Sally Chisholm at the Massachusetts Institute of Technology and Rob Olson at the Woods Hole (Mass.) Oceanographic Institution discovered this minute wonder - called Prochlorococcus - in 1985. Since then, Chisholm's lab has taken the lead in exploring the microbe's lifestyles and genome. Lab members' latest findings show that different strains of the bacterium swap genes as readily as college students swap songs over the Internet. Viruses play the role of computer file-swapping programs.
In her lab's announcement, Professor Chisholm explains that the new findings are beginning to paint "a picture of gene diversity and gene flow in the most abundant photosynthetic cell on the planet." Papers published last month in Science magazine present the technical details. From being totally unknown to science, this photosynthetic marvel has revealed itself to be so abundant that it accounts for up to 48 percent of the ocean's net primary biological production. Chisholm says it forms "an important part of the food chain in the oceans." It even supplies "some of the oxygen we breathe."
The studies show that the genomes in all the strains of the bacterium have distinctive regions in their DNA - so-called genetic "islands" - that have a variety of potentially useful instructions. They represent contingency plans for meeting the challenges of marine life.
One or more of those genes can kick in and give the organism the capabilities it needs to survive and thrive when environmental changes call for it. The studies also show that the bacteria live in waters swarming with viruses. These readily pick up a genetic "island" from one bacterium and transfer it to another. Biologists have seen this happen with pathogenic bacteria. The new studies suggest it is the standard way of microbial life in the sea.

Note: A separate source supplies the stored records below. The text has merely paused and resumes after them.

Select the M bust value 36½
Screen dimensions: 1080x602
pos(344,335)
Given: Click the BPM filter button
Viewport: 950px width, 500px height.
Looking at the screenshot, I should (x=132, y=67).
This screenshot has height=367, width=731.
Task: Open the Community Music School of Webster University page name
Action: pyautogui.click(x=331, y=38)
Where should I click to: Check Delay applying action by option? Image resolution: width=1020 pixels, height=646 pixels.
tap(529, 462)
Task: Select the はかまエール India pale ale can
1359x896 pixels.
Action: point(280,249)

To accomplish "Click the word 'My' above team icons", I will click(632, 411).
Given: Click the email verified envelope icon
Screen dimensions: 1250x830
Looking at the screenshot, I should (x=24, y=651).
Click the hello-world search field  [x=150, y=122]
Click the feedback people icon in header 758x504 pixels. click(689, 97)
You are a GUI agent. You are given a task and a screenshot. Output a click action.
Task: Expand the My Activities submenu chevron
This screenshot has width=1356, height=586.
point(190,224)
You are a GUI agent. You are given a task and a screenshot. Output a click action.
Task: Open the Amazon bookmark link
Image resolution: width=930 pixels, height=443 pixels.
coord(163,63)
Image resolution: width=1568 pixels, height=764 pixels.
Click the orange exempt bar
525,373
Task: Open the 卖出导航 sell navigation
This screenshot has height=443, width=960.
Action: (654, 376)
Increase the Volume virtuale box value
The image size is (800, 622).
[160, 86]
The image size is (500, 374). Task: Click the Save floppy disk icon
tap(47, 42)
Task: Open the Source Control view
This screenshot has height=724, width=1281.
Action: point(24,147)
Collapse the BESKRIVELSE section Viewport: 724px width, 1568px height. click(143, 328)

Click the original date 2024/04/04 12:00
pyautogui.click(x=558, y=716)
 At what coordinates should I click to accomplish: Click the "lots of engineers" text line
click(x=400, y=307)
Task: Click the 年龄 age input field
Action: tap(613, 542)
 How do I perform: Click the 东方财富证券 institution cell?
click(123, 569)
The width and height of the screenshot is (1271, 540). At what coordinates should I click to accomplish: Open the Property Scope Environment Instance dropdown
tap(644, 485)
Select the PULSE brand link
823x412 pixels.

MIT Prof. Edward DeLong and various colleagues are using a particularly tricky kind of DNA forensic study to trace the bacterium's habits. They have developed a computer program that takes the data from DNA fragments in seawater and assembles it into sequences long enough for the team to identify which microbes are present and even what they have been up to. The researchers found genes from surface-water bacteria that code for an ability to move around to find food. Other genes from deeper-water microbes reflect an ability to cling to descending food particles.
In spite of centuries of research, microbial life is one of the biggest unknowns in marine biology.
Chisholm explains that scientists are not just looking at various species. They are trying to understand a total life system. It's a system in which microbes co-evolved with each other and with the chemistry and physics of the sea. Chisholm notes that "chemistry, physics, and biology are tightly linked as a system, meaning you can't change one without altering the other two."
Her team hopes that Prochlorococcus will be a key organism in revealing how that system of sealife works.